• Passage shown:
The lesson for Rubenstein is that as a result of government backing, speculative opportunities have never been so good. He declared that now is a “pretty attractive” time to invest, and boasted that the deals his investment group had sealed in 2009 “will prove to be the best deals we have made this decade.”
One of the main points of discussion at the Davos meeting were proposals to regulate certain activities of the banking sector, such as those put forward recently by Obama. Bankers are well aware that such proposals leave untouched whole areas of speculative trading and are mainly for public consumption. As one US commentator noted, any proposals for curbing the activities of the banks “have about as much chance of getting through Congress as politicians have of getting into heaven.”
The Davos conference began with a speech by French President Nicholas Sarkozy, who raised the issue of international regulation of the banks. Sarkozy criticised the greed of bankers, expressed agreement with the Obama’s administration’s proposal to ban proprietary trading by commercial banks, and called for a new Bretton Woods system—referring to the international agreements that anchored US economic supremacy at the end of the Second World War. Sarkozy was at pains to stress that his priority was to save capitalism, not bury it.

• Aim of the exercise: Pick up the Davos passage after its last sentence and keep writing it. The data after this has nothing to do with the Davos passage.

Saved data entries
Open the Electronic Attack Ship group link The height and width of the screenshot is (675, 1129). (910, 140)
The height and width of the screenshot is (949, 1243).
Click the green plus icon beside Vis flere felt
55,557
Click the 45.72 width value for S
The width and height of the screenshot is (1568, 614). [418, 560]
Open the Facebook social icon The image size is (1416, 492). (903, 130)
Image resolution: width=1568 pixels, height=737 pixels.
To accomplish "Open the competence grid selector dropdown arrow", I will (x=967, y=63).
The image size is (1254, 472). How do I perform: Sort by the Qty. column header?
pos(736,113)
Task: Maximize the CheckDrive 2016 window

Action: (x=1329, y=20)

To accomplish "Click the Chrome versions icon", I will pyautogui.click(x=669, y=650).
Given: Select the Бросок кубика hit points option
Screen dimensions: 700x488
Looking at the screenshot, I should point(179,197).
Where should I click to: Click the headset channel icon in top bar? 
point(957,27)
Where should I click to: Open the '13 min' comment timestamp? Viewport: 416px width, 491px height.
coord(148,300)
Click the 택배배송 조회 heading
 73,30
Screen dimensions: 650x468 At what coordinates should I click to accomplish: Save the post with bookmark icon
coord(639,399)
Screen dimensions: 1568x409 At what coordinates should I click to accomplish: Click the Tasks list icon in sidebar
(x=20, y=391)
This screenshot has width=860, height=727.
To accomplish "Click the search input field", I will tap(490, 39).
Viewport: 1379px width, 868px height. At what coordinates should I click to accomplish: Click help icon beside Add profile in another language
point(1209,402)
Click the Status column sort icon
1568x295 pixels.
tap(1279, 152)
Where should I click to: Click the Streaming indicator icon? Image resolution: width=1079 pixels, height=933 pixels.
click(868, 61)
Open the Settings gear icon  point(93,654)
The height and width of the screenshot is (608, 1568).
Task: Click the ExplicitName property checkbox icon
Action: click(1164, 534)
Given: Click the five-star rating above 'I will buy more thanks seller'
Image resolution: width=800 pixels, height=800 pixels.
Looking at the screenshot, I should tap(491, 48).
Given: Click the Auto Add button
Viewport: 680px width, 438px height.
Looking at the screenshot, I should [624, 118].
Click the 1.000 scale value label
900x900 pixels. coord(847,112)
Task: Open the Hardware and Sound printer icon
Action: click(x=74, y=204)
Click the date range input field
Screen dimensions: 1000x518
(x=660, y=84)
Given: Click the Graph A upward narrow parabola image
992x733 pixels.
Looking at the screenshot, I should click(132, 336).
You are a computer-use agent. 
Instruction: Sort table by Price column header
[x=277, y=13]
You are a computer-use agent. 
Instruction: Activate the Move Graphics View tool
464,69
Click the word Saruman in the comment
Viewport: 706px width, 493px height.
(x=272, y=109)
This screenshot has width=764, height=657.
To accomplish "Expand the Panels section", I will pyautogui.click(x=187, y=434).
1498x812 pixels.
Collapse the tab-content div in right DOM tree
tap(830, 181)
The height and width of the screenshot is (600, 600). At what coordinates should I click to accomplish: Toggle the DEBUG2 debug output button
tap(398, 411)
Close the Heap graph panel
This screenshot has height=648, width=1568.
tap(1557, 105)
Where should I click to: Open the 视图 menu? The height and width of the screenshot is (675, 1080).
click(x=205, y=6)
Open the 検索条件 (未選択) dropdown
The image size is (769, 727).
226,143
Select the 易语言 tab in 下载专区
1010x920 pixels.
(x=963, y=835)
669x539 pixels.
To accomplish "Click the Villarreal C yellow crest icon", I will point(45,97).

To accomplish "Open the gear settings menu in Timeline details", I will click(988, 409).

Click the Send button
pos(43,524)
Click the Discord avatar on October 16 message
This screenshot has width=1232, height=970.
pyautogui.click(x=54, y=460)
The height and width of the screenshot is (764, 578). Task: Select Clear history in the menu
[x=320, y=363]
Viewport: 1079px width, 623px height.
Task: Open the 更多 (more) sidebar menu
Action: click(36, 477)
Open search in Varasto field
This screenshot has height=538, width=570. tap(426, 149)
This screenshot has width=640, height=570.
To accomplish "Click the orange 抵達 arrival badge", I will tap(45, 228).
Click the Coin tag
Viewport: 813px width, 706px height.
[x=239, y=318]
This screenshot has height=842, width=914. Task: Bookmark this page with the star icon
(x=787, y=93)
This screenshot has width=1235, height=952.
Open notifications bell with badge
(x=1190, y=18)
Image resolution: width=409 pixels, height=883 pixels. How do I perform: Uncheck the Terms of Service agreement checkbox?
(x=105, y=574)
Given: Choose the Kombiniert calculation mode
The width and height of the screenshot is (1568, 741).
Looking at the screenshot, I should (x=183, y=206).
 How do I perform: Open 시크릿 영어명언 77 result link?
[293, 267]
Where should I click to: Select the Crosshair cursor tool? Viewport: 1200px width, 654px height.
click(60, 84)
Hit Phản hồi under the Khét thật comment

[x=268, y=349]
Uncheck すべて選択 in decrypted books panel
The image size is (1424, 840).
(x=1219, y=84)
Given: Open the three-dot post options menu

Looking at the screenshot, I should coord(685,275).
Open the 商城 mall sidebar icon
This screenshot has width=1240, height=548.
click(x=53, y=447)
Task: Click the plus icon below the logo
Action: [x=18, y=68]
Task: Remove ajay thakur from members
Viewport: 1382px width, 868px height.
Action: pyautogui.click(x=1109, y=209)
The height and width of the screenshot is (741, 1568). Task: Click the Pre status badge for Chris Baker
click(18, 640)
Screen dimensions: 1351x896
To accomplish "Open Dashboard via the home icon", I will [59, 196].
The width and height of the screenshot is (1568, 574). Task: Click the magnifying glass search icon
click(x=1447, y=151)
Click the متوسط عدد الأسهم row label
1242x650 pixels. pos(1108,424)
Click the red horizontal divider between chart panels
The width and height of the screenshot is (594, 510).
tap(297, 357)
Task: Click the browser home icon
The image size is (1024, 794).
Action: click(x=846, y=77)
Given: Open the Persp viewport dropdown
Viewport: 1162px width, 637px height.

• Answer for the task:
The French president’s bluster is taken with a large grain of salt by financial figures. When asked for his reaction to Sarkozy’s remarks and Obama’s proposals, Jacko Maree, CEO of the US-based Standard Bank, replied that “a lot of those proposals are politically appealing, but practically unlikely to happen.”
The bankers’ offensive at Davos was led by Josef Ackermann, the chief executive of Germany’s biggest bank, Deutsche Bank, and by Peter Sands, CEO of Standard Chartered, one of Britain’s biggest banks.
Ackermann told the audience at a panel discussion that it was time to stop playing “the blame game.” In a barely concealed threat that major banks might further reduce their lending, Ackermann warned, “If you don’t have a strong financial sector to support this recovery … you’re making a huge mistake and you will regret it later on.”
Ackermann’s comments were echoed by Sands. When asked whether he supported measures to break up banks that are currently deemed by governments to be “too big to fail,” Sands responded, “The unambiguous answer is no.”
During the conference, Ackermann took part in a meeting of bank CEOs to discuss a common strategy to repulse any limits on their activities. On Saturday, he and other leading bankers met for confidential discussions with the finance ministers of France and Britain, European Central Bank President Jean-Claude Trichet, and IMF Managing Director Dominique Strauss-Kahn. Also present was US Congressman Barney Frank, who heads the House Financial Services Committee.
While refusing to reveal any details of the talks, Ackermann praised the spirit of cooperation that prevailed, declaring, “There was better dialogue between business leaders, political and regulatory leaders than ever before.”
Two days after the Davos forum, the German Federal Financial Supervisory Authority lifted the ban on short selling in Germany. This particular form of speculation was banned by the German regulatory authority in September 2008 following the outbreak of the international financial crisis.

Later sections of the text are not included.